Les Filles De Caleb
Ta mémoire est bonne. »
Que de temps passé depuis cette visite. Que d’eau avait coulé dans sa Batiscan. Il lui faudrait écrire à Berthe et lui raconter tout ce qu’elle avait vécu depuis le Vendredi Saint, l'il le n’avait pas encore pris le temps de le faire. Il lui faudrait aussi écrire à Antoinette qu’elle avait tellement négligée. Antoinette avait eu l’amabilité de lui offrir ses services pour l’aider avec sa classe toujours surchargée à cause des élèves du pensionnat. Émilie lui avait dit qu’elle y réfléchirait. Antoinette avait ajouté qu’elle ne demanderait pas de compensation financière. Elle se contenterait d’installer un deuxième lit à l’étage et elles pourraient vivre, toutes les deux, comme au début de leur amitié. Depuis qu’Alma avait quitté Saint-Tite pour retourner dans sa famille et qu’Ovila était revenu, Antoinette avait connu de longues heures de solitude. Émilie l’avait visitée un peu moins souvent. Elle lui avait même demandé, à quelques reprises, de reporter sa visite dominicale. Émilie s’était promis de réfléchir à cette proposition durant ses vacances. Certes, un tel arrangement lui faciliterait la tâche. Mais elle se demandait comment elle pourrait voir Ovila en évitant de tenir Antoinette dans le secret. Oui, elle y réfléchirait. Elle aimait Antoinette comme on aime une amie très chère, mais elle craignait que sa présence ne la prive de sa liberté. Elle y réfléchirait.
Ovila immobilisa la calèche au même endroit qu’il l’avait fait lors de sa première — et dernière — visite.
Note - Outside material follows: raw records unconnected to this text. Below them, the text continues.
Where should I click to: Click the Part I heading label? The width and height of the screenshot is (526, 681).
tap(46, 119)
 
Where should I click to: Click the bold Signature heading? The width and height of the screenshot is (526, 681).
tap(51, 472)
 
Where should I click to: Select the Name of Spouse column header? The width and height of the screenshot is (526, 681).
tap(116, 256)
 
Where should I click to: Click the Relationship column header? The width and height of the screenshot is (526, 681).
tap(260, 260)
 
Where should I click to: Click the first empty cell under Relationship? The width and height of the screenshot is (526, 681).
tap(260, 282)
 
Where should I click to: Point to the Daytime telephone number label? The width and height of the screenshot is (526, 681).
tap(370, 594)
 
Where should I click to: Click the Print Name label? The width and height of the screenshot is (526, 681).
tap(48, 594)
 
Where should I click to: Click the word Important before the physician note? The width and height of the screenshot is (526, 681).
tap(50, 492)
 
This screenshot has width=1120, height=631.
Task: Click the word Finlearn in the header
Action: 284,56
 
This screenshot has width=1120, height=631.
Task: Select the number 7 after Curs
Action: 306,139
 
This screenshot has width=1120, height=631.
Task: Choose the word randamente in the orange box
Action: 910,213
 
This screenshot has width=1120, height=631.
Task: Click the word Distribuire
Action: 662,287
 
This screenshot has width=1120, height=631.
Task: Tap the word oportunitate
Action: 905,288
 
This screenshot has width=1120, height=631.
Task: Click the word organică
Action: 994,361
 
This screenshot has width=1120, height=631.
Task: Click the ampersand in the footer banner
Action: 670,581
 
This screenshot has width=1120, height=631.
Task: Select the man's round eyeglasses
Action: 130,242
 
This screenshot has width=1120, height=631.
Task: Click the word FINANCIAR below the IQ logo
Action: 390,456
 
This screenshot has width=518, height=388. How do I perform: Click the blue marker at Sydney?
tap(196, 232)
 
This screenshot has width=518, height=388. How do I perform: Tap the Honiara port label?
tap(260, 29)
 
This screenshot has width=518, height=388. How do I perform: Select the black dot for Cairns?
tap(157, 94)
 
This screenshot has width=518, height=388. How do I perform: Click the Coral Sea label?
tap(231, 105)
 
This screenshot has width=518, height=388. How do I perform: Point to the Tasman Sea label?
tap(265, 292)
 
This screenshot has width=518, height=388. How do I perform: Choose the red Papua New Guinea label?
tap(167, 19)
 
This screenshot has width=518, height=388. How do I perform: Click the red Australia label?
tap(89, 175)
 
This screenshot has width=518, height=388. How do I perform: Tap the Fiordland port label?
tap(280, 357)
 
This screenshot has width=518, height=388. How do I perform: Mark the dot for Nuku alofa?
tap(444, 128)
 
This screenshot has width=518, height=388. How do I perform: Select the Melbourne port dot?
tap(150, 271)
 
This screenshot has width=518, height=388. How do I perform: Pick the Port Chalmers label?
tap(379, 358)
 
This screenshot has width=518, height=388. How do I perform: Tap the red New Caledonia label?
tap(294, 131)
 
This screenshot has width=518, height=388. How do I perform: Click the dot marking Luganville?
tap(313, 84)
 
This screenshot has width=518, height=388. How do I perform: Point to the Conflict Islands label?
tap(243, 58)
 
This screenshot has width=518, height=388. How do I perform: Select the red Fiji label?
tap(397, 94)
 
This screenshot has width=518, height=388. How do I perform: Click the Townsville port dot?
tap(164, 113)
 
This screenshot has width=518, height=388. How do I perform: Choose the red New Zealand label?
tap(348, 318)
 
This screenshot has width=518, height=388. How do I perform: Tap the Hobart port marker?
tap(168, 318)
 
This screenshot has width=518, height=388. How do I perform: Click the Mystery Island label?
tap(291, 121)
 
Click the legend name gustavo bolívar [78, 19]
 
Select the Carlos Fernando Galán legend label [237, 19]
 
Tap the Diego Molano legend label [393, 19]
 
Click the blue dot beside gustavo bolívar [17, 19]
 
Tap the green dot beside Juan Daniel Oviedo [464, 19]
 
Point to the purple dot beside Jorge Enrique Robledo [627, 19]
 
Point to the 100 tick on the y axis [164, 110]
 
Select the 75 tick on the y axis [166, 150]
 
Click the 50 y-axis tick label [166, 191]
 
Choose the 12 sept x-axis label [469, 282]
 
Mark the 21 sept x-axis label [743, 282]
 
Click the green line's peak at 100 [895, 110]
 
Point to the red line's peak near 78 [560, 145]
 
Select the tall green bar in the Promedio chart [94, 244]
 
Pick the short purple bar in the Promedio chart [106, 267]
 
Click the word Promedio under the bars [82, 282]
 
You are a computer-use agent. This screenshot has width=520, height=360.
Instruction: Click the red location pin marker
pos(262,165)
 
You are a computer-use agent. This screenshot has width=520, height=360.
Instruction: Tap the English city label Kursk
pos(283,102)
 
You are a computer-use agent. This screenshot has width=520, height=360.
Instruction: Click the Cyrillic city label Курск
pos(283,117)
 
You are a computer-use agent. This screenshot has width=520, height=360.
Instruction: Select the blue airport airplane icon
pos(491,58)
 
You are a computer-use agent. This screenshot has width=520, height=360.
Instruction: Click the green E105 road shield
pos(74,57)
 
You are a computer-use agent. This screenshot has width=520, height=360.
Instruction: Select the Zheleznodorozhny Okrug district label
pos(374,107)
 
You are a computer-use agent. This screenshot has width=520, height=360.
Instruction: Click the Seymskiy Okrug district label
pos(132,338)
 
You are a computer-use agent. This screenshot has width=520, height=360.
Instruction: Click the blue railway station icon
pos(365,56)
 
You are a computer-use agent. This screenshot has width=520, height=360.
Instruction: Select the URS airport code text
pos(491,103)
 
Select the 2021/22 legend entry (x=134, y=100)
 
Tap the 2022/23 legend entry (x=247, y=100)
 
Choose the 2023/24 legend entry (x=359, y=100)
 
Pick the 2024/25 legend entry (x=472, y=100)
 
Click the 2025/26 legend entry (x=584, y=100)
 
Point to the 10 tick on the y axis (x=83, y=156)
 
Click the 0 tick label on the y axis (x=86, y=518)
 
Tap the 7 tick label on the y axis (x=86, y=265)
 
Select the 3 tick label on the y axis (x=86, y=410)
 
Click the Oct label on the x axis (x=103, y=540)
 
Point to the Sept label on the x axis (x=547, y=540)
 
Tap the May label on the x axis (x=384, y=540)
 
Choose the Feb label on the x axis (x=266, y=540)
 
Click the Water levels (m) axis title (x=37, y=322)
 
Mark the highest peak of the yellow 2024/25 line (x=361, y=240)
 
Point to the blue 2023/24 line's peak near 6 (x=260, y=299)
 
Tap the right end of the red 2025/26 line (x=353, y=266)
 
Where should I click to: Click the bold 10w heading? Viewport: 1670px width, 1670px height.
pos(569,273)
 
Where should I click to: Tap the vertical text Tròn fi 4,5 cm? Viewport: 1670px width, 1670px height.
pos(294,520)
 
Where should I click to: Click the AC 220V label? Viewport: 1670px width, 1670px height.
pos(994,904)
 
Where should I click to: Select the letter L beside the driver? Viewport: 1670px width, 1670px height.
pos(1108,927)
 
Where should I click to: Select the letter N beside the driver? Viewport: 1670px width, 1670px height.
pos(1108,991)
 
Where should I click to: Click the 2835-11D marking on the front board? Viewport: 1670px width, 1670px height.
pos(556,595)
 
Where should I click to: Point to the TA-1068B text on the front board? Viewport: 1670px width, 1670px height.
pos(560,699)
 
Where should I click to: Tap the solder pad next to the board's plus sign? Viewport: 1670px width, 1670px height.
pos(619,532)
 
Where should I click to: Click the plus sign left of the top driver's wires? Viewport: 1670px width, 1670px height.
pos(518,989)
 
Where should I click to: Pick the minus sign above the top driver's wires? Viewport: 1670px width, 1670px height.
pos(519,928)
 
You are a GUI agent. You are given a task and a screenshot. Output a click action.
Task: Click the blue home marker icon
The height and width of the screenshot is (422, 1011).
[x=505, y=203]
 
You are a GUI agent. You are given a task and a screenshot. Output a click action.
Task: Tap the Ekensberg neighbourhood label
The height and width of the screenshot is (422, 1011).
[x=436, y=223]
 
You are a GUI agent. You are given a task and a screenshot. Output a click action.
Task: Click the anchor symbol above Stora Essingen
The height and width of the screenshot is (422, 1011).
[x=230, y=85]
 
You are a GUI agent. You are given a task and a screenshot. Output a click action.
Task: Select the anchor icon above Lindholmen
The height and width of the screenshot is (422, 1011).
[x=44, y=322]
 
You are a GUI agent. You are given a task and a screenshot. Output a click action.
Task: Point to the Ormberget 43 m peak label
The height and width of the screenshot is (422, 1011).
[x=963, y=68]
Tous les membres de la famille qui, apparemment, étaient aux aguets, accueillirent Émilie. Ils furent tous surpris de voir Ovila. La surprise de Caleb n’était toutefois rien comparée à celle de sa femme. Célina leur souhaita la bienvenue, tout à fait inconsciente qu’Ovila était le soupirant de sa fille. Caleb, pour sa part, lui avait chaleureusement serré la main en lui répétant sans arrêt qu’il était «très très très» heureux de le revoir.
Ils portèrent les bagages d’Émilie à l’intérieur et invitèrent Ovila à passer la nuit à Saint-Stanislas. Ovila aurait eu le temps de retourner à Saint-Tite, mais il accepta. Émilie rougit de plaisir. Ils pourraient, le lendemain matin, faire une belle promenade dans le bois. Seuls.
23.
Émilie avait refusé, pour la première fois, de prendre des élèves durant l’été. Elle voulait vraiment se reposer de cette difficile année qu’elle avait connue. Elle voulait aussi réfléchir à toutes les décisions qu’elle devrait prendre. Elle avait repensé à ce qu’Ovila lui avait dit concernant ses plans et s’était rendu compte avec étonnement qu’il n’avait jamais entrevu la possibilité que ses parents refusent de déménager. Ovila était tellement enthousiasmé par tous ses projets qu’il n’avait même pas songé qu’ils puissent ne pas convenir à tous. Émilie se sentirait bien malheureuse si elle devait avoir l’impression de forcer toute la famille Pronovost à changer de domicile.
A la fin juillet, elle avait écrit à Antoinette pour lui dire qu’elle acceptait son offre. Trois raisons étaient venues à bout de ses hésitations. La première, elle aimait vraiment ce petit bout de femme replète. La seconde, elle ne se sentait pas le courage d’entreprendre cette année scolaire sans aide. Elle savait que le nombre d’élèves serait encore plus grand, les religieuses lui ayant demandé si elle accepterait de garder avec elle les pensionnaires de l’année précédente, et d’accueillir, en plus, les nouvelles de sixième. Elle enseignerait donc à plus de quarante enfants. Normalement, cela aurait nécessité l’embauche d’une seconde institutrice, ce que les commissaires n’avaient pu faire. Émilie savait que ses charges de travail seraient augmentées terriblement et qu’elle devrait, par surcroît, préparer son coffre de cèdre. Tout ceci demanderait une organisation serrée de son temps. Enfin, dernière raison, elle avait pris conscience qu’elle et Ovila ne pourraient cacher indéfiniment leur relation. Aussi, il lui avait semblé préférable qu’Antoinette habitât avec elle pour faire taire les mauvaises langues qui commenceraient certainement à s’agiter.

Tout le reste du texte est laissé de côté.